And that right THERE is how entire lines of toys are invented and marketed. Hasbro really missed the boat on that one all those years ago (though they were the first ones who sold dolls to boys as "action figures").
Is there really a stigma about boys cooking in 2012?
I would think that with Gordon Ramsay, Anthony Bourdain, and all the other guys on channels like the Food Network, cooking would be a pretty hip thing for a boy to do these days.
I am glad I was raised to take care of myself.
Have always cooked for myself. When I was in the military I sewed on all my uniform patches when I made rank while most guys paid someone to do it.
Cooking is not the same as getting an Easy Bake Oven. That is clearly a girl's toy. If you cook on a real stove that's one thing but getting an impressionable young boy a toy like that will only lead to psychological conflicts later in life.
I mean if you're five year old wanted a gun would you get him one? No, you'd at least wait till he was older and was able to comprehend the responsibility of using a gun.
Same with gender specific toys
When we hand out the award for "gayest thread of 2012" this will probably win.
I don't know who warped you, R44, but they did a good job.
Not getting an impressionable young boy a toy like this for gender role reasons when he desperately wants one can lead to psychological conflicts later in life.
It's your parents saying to you that who you are is not acceptable. An early kick of homophobia and a form of parental rejection that a child will internalize even if they don't properly understand the why yet. A lot of guys on this thread seem to remember exactly how it feels to not get it and to know why they didn't get it.
A toy oven is a toy oven. Even if it's pink. Comparing it to a gun is just bizarre. Unless you can kill someone with an Easy Bake.
"Unless you can kill someone with an Easy Bake."
Look at R42's link. Apparently one can.
And, OF COURSE, it's a woman standing up for her little brother. Do you dipshits ever stand up for women?
Good thing he didn't ask for a doll.
"A sewing machine. A SEWING MACHINE!! AAAHHHH"
The Curb Your Enthusiasm episode where Larry gives the little "pre-gay" Greg a sewing machine for his birthday is priceless. That child actor was hilarious. Pure unadulterated joy.
As was the Swastika pillow sham he made for Suzy.
I'd like to hope in Larry's fictional world little Greg grows up to win Project Runway.

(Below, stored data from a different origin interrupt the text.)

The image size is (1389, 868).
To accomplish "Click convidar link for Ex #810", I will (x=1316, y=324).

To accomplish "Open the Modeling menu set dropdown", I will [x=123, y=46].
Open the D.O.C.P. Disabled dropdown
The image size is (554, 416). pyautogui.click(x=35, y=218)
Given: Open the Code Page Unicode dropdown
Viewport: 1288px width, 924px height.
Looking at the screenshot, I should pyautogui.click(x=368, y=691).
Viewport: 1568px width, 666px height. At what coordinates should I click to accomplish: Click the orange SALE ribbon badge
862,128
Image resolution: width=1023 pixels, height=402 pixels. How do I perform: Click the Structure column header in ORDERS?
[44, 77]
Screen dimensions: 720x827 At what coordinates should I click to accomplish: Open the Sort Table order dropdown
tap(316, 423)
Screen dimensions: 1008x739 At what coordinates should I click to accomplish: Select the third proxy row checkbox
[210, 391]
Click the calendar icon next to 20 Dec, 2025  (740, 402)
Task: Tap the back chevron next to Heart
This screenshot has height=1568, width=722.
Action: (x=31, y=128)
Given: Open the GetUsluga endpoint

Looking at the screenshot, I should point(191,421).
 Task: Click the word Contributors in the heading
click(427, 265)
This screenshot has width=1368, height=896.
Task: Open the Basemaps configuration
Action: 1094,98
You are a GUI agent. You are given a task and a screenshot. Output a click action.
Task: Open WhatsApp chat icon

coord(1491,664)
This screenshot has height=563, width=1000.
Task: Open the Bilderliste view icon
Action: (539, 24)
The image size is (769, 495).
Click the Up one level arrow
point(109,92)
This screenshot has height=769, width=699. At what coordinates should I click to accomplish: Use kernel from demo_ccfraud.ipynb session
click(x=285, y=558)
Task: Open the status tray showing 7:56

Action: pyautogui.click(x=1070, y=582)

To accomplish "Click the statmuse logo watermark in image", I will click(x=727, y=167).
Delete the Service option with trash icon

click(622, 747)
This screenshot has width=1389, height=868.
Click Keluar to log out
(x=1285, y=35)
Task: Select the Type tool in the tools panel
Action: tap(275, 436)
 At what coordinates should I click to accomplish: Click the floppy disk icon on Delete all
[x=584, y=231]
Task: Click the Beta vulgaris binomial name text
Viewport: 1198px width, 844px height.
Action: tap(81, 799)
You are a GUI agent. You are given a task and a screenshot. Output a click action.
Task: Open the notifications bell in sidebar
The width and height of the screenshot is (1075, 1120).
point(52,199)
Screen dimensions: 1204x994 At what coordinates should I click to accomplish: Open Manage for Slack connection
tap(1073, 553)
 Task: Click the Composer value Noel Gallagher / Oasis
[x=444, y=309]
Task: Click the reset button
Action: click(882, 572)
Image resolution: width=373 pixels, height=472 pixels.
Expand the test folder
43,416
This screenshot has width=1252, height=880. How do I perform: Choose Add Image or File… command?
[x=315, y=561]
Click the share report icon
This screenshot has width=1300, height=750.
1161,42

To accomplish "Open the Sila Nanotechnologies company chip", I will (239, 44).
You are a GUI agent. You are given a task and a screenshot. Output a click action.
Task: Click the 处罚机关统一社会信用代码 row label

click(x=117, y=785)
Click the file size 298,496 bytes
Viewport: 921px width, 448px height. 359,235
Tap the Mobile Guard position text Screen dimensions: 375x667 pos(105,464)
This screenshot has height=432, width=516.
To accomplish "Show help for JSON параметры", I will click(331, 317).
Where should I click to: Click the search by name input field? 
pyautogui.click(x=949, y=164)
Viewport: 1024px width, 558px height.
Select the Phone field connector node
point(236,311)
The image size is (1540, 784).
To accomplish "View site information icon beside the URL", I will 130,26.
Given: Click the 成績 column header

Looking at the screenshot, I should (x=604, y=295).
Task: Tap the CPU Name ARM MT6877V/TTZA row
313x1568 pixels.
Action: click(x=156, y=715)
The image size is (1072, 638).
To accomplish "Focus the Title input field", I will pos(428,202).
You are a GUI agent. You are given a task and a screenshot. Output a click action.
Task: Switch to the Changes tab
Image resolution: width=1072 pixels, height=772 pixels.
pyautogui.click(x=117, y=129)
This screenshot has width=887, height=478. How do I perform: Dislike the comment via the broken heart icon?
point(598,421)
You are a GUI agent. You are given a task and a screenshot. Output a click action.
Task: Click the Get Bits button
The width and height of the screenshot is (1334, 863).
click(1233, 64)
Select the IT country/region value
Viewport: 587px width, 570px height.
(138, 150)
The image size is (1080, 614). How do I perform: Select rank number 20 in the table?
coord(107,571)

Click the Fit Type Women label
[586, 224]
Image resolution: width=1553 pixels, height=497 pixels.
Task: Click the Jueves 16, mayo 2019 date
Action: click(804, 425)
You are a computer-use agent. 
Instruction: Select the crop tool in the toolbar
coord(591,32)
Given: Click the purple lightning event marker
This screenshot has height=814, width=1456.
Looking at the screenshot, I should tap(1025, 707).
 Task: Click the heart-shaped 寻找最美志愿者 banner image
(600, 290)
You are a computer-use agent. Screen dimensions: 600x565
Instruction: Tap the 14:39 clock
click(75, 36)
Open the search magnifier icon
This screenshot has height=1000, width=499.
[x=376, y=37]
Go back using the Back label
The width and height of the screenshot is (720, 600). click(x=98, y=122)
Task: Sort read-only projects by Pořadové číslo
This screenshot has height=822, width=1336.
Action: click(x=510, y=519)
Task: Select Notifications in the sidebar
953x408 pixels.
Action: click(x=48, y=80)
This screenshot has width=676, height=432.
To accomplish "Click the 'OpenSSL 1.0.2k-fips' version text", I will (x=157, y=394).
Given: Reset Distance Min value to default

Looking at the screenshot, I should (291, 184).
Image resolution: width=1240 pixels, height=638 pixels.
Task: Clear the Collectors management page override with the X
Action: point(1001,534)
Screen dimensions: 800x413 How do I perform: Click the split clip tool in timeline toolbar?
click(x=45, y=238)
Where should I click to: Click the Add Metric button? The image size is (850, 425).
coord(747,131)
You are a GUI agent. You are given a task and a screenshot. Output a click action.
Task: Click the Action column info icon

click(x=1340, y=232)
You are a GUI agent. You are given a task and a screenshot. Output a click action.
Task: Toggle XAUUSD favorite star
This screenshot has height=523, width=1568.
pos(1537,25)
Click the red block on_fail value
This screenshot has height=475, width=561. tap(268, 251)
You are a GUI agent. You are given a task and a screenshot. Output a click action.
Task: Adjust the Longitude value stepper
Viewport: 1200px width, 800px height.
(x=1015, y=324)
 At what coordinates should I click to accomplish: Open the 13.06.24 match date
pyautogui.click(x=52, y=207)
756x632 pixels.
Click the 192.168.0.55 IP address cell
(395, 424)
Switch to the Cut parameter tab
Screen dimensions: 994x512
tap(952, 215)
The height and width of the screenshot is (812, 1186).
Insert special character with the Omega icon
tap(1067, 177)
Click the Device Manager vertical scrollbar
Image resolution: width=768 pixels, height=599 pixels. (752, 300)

R47, for reasons I couldn't begin to articulate, your post really touched me.
On a related note ... anyone remember the ads for the game MYSTERY DATE? Even as a precocious child, when the girls squealed in horror over the scruffy "dud", I was like, "Oh my, YES!
I had no Easy Bake Oven (my mom herself hates to cook), but I did have a Creepy Crawlers set - is that close enough?
[quote]but I did have a Creepy Crawlers set - is that close enough?
What the Creepy Crawler style product that made things you could eat? They were sort of like Gummi Bears. They tasted like crap, but you could eat them.
Creepy Crawlers were NOT edible! If I said I made them while watching WHATEVER HAPPENED TO BABY JANE? on the 4:30 movie on channel 7 in NYC, is THAT gay?
I do have fond memories of roasting marshmallows over the electric range as a kid!
[quote]Seriously, I'm amazed by this.
Are you retarded?
[quote]Seriously, I'm amazed by this.
Are you retarded?
[quote]Seriously, I'm amazed by this.
Are you retarded?
They'll probably start including boys in the advertising for toy ovens, but then go overboard trying to make them gender specific anyway, like camouflage-patterned stoves for boys, or shaped like tanks or something.
R44 - Actually, denying a child a "gender inappropriate" toy he really wants will do far more psychological damage to him than just fucking getting him one. You're essentially telling him that the way he is is wrong. That he's damaged somehow and not good enough. That he's a freak because of the things he likes. It's forcing him to deal with gender identity issues in a negative, fearful way. It's setting him up for a lifetime of insecurity, anxiety, depression, and self-consciousness.
Yes, I speak from personal experience.
And R47 is right on the money. I knew precisely why I didn't get the oven, or the dollhouse, or the doll, or the twirling baton. I asked for them out of pure innocence and because I liked them. But then my parents, well-meaning but misguided, forced me to deal with all kinds of identity shit that I was too young to understand or handle.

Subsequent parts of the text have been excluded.